Problem description: All lines from the one that contains "The width and" to the end of the data must be retyped exactly. Pictures are not retyped.

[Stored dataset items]

*** Block opens ***

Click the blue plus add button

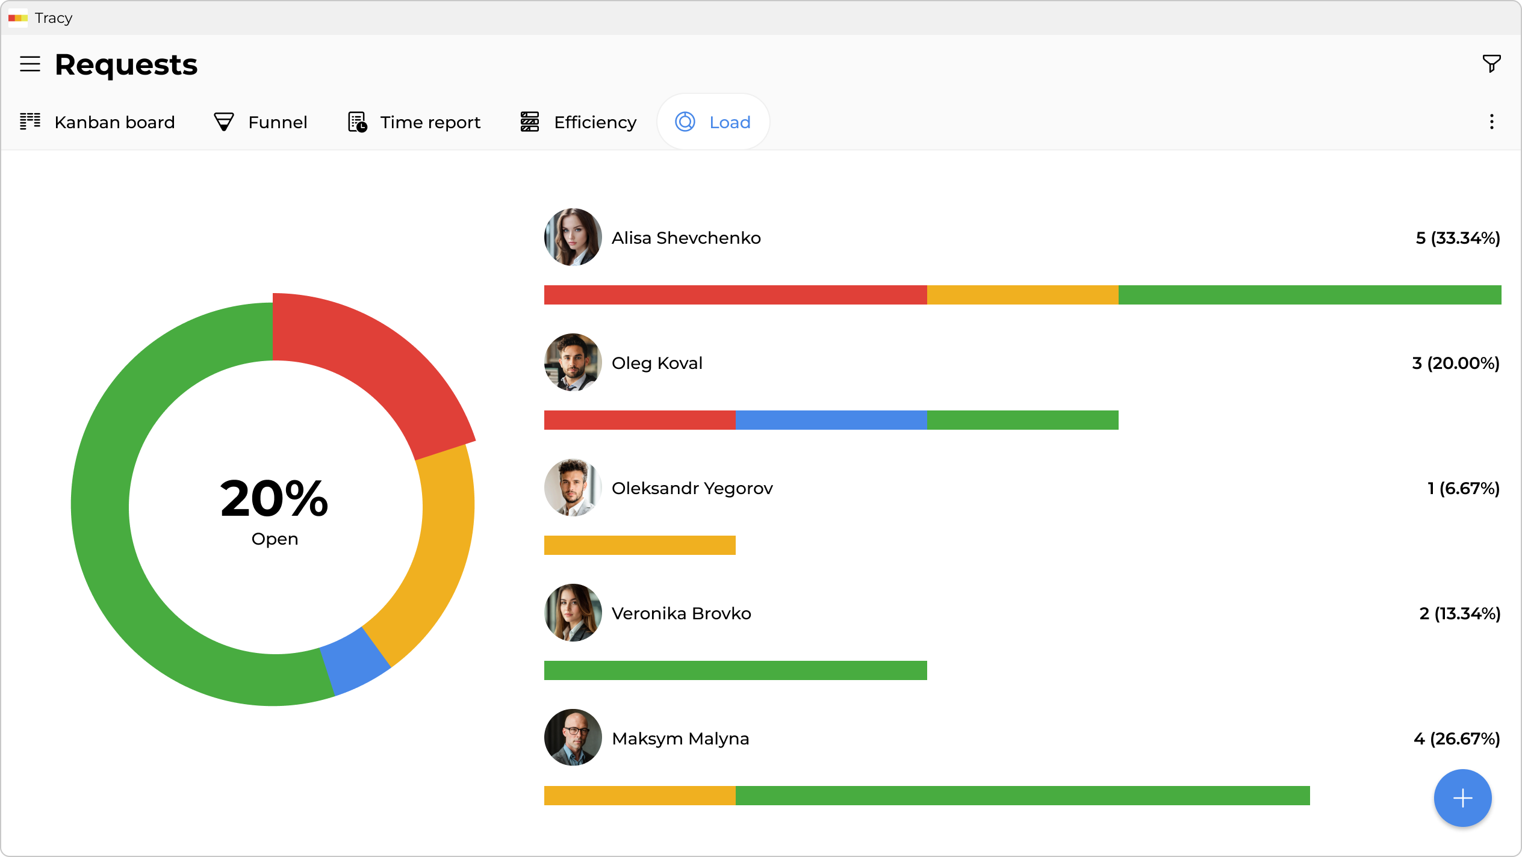pyautogui.click(x=1462, y=798)
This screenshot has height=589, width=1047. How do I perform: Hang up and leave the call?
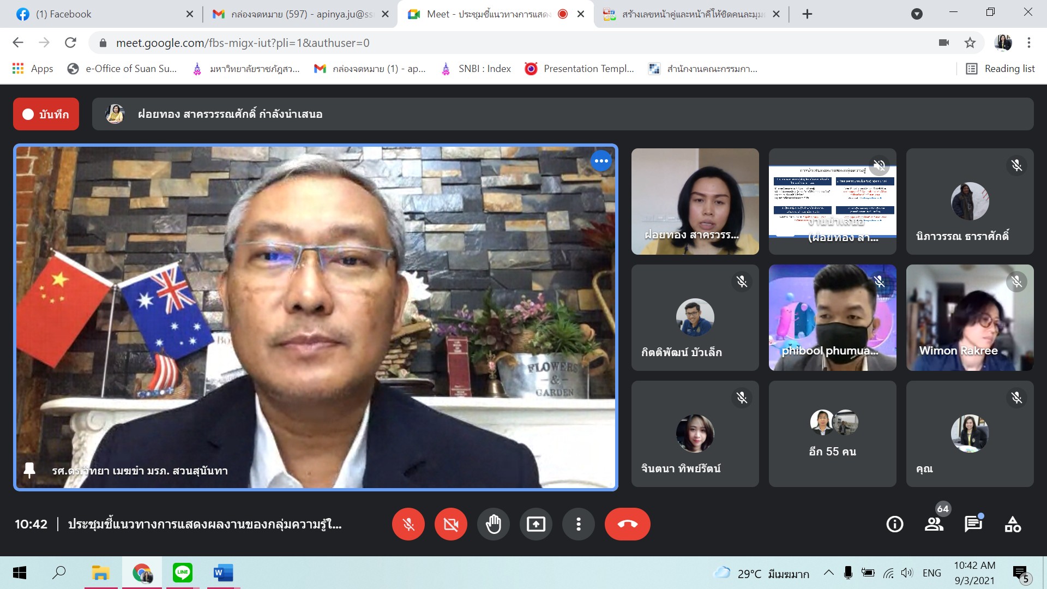(627, 524)
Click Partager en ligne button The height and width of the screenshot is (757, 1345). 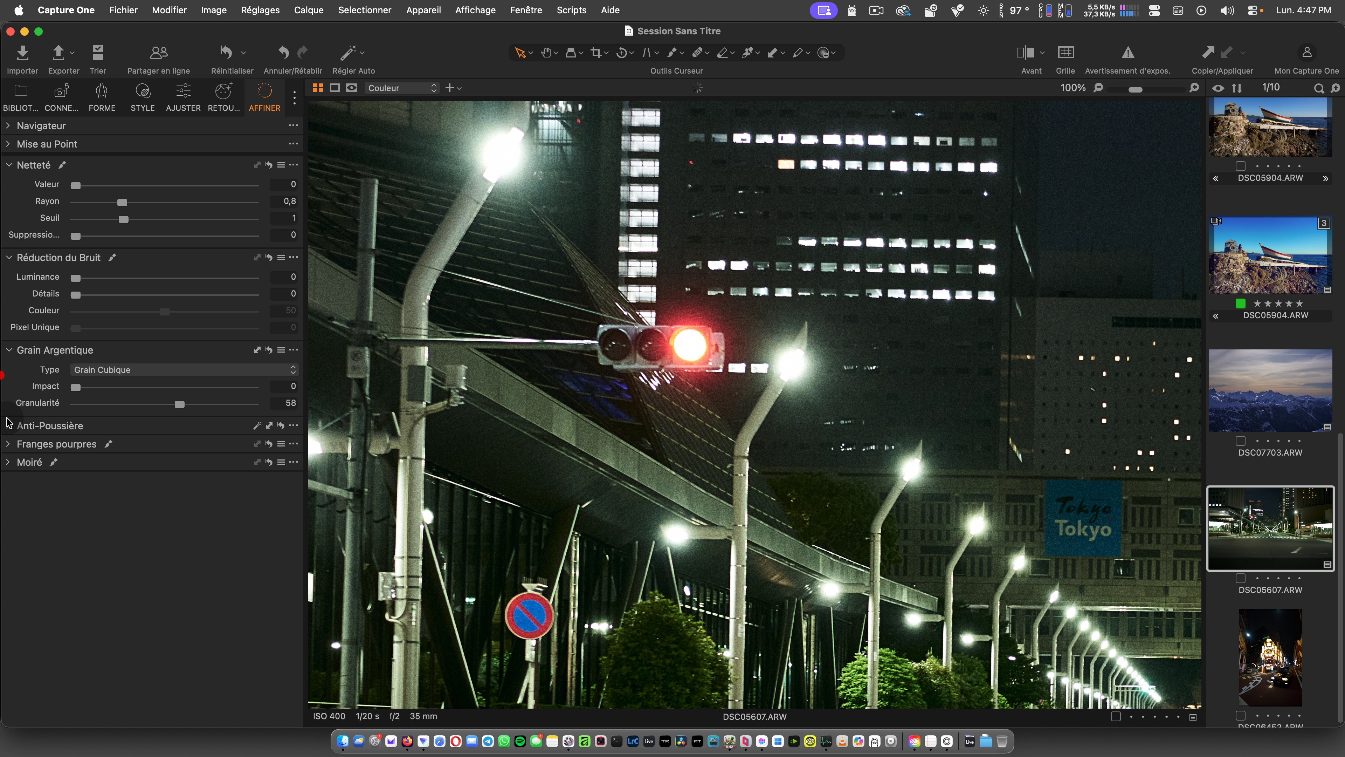[x=158, y=53]
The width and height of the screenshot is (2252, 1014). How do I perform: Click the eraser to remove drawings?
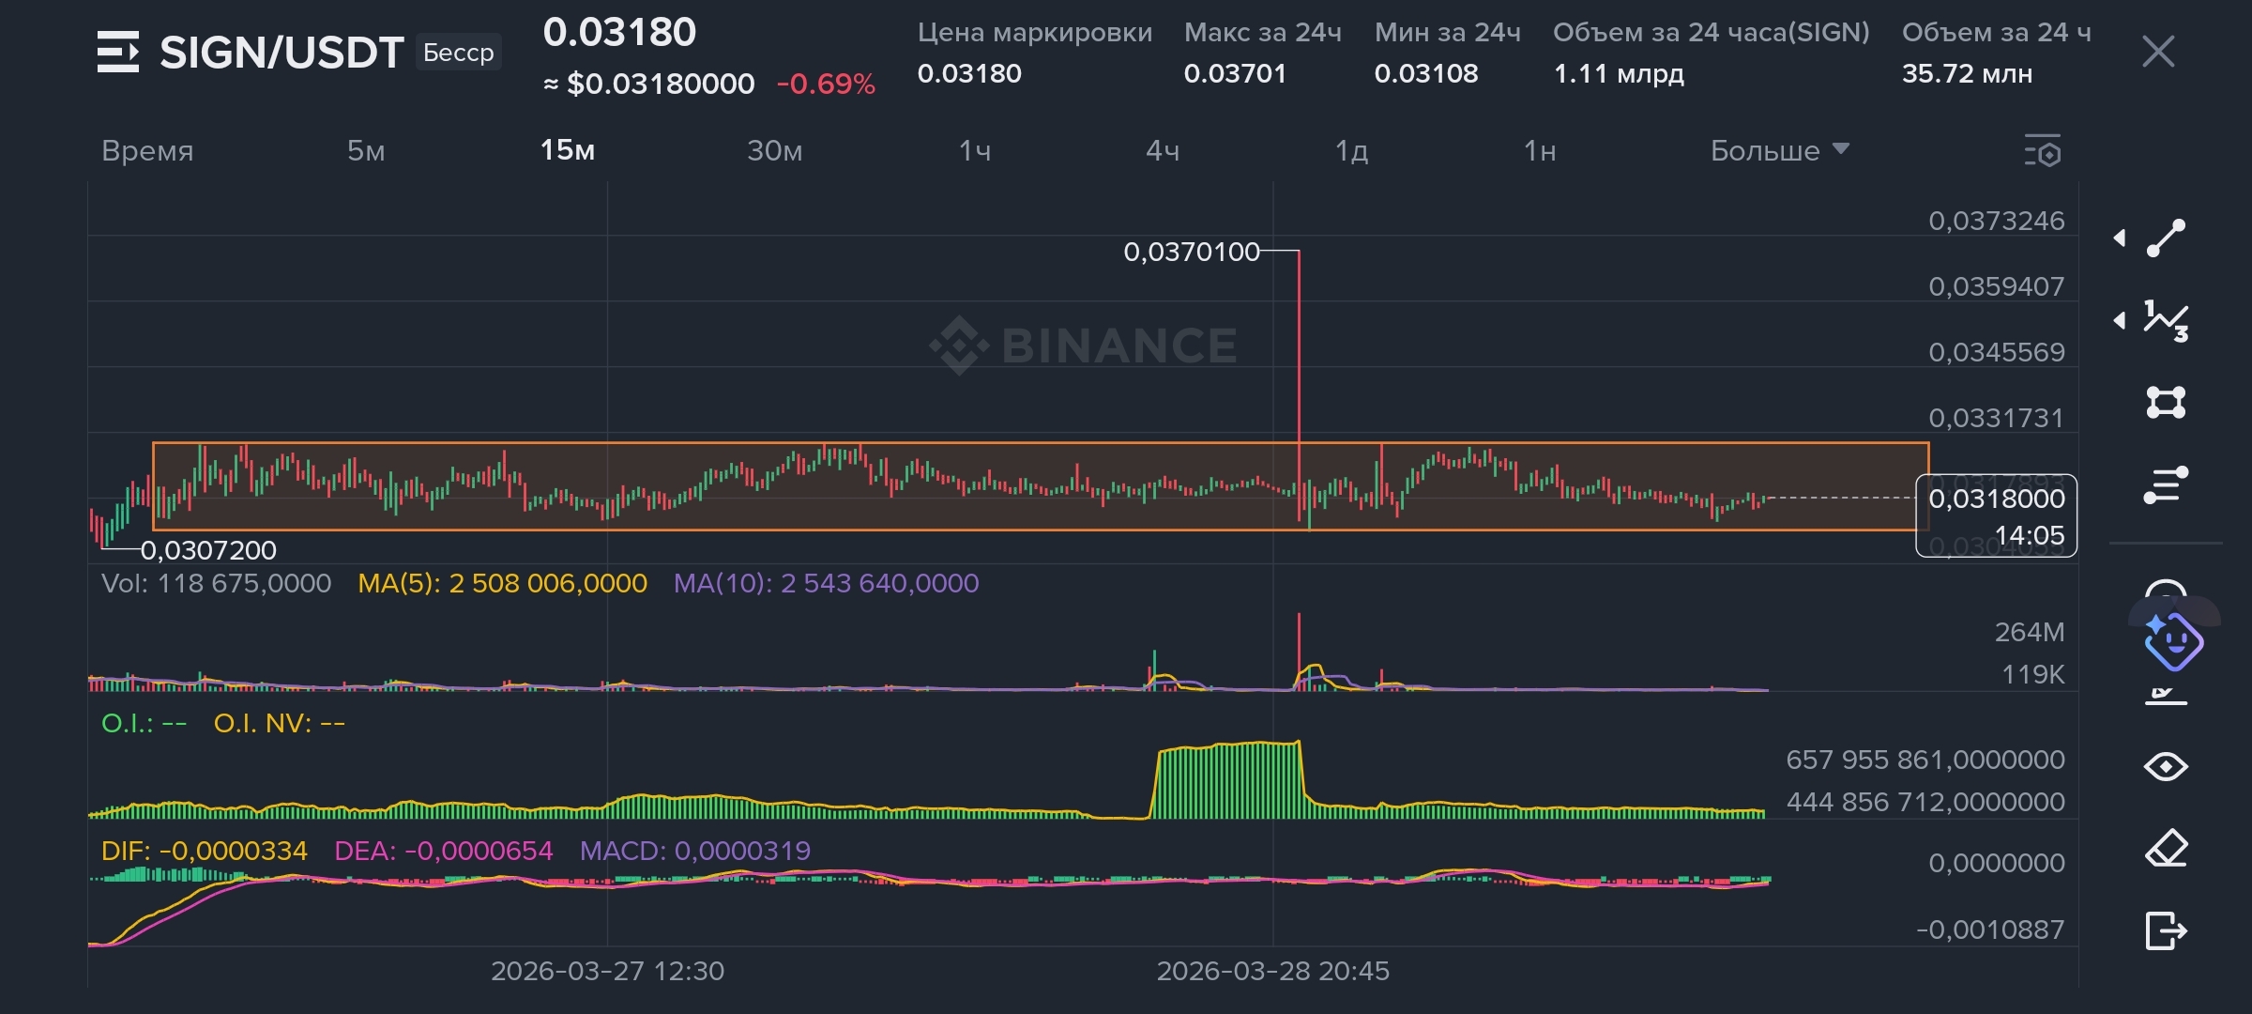point(2166,849)
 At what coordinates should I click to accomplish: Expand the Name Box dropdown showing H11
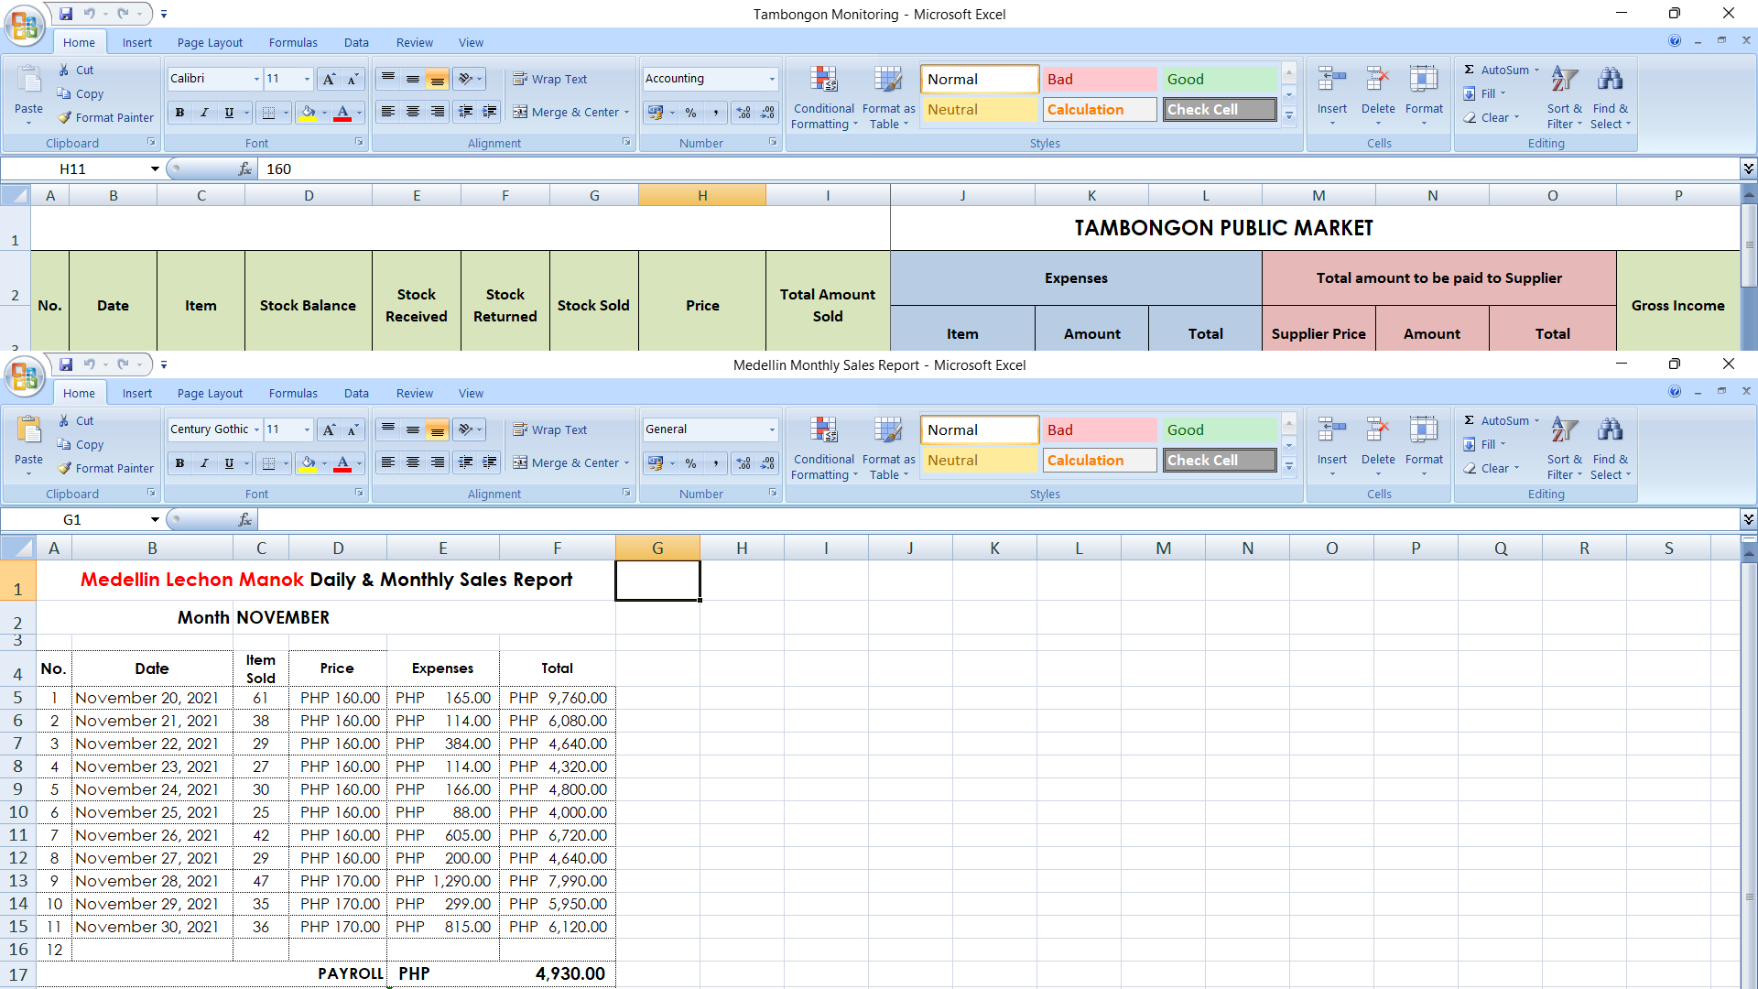pyautogui.click(x=155, y=168)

*** Block closes ***

Output below:
The width and height of the screenshot is (2252, 1014). How do I perform: Click the eraser to remove drawings?
point(2166,849)
 At what coordinates should I click to accomplish: Expand the Name Box dropdown showing H11
pyautogui.click(x=155, y=168)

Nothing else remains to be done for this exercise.